Share your dilemmas and get honest opinions from other Mumsnetters.

Who is right here?

512 replies

bakinbiscuits · 02/08/2021 10:42

I don't want to give away who I am in this situation so trying to be neutral.

Katie and John split up 2 years ago. 3 children who live primarily with Katie. John has regular contact, every other weekend and a Wednesday evening. Contact isn't set it stone so sometimes he has them more if work/plans allow. John has a girlfriend, Sarah, who he's been with for a year.

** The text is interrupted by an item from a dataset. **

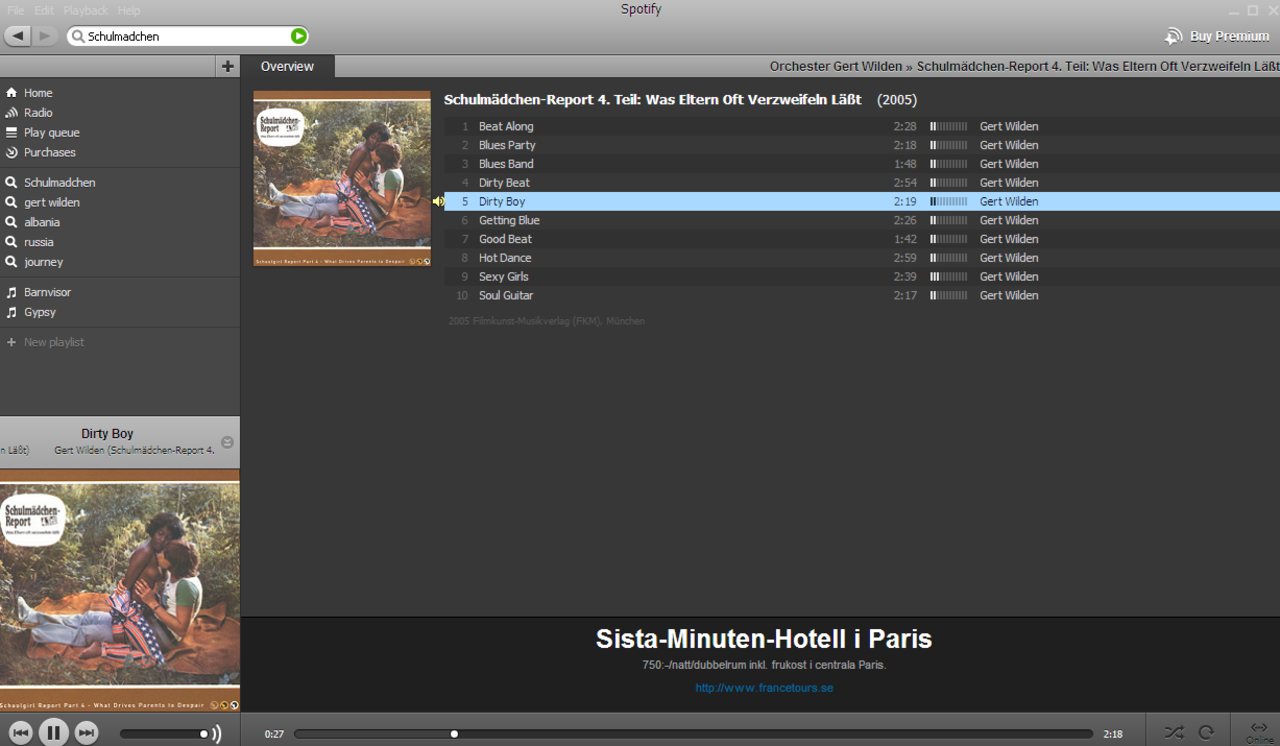Pause the currently playing track
The width and height of the screenshot is (1280, 746).
[x=54, y=733]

Katie's boiler has broken and John is a Plummer. Katie asked John if he would come fix the boiler as there is no hot water. John initially said yes but then changed his mind and he and sarah both think it's Katie's responsibility to fix the boiler herself as it is her house. John and sarah are happy to support by allowing the kids to bathe at their house until Katie gets the boiler fixed.

Should John help and fix the boiler or should Katie be getting another Plummer in to fix it.

OP posts:
AnneLovesGilbert · 02/08/2021 11:02

Has Katie got form for asking favours instead of taking responsibility for her own home?

Sapphire85 · 02/08/2021 11:05

You're clearly Sarah in this situation.

Of course John should fix the heating/hot water in the house where his children live for the majority of the time if he has the means to do so.

If John originally agreed to this, what (who) changed his mind??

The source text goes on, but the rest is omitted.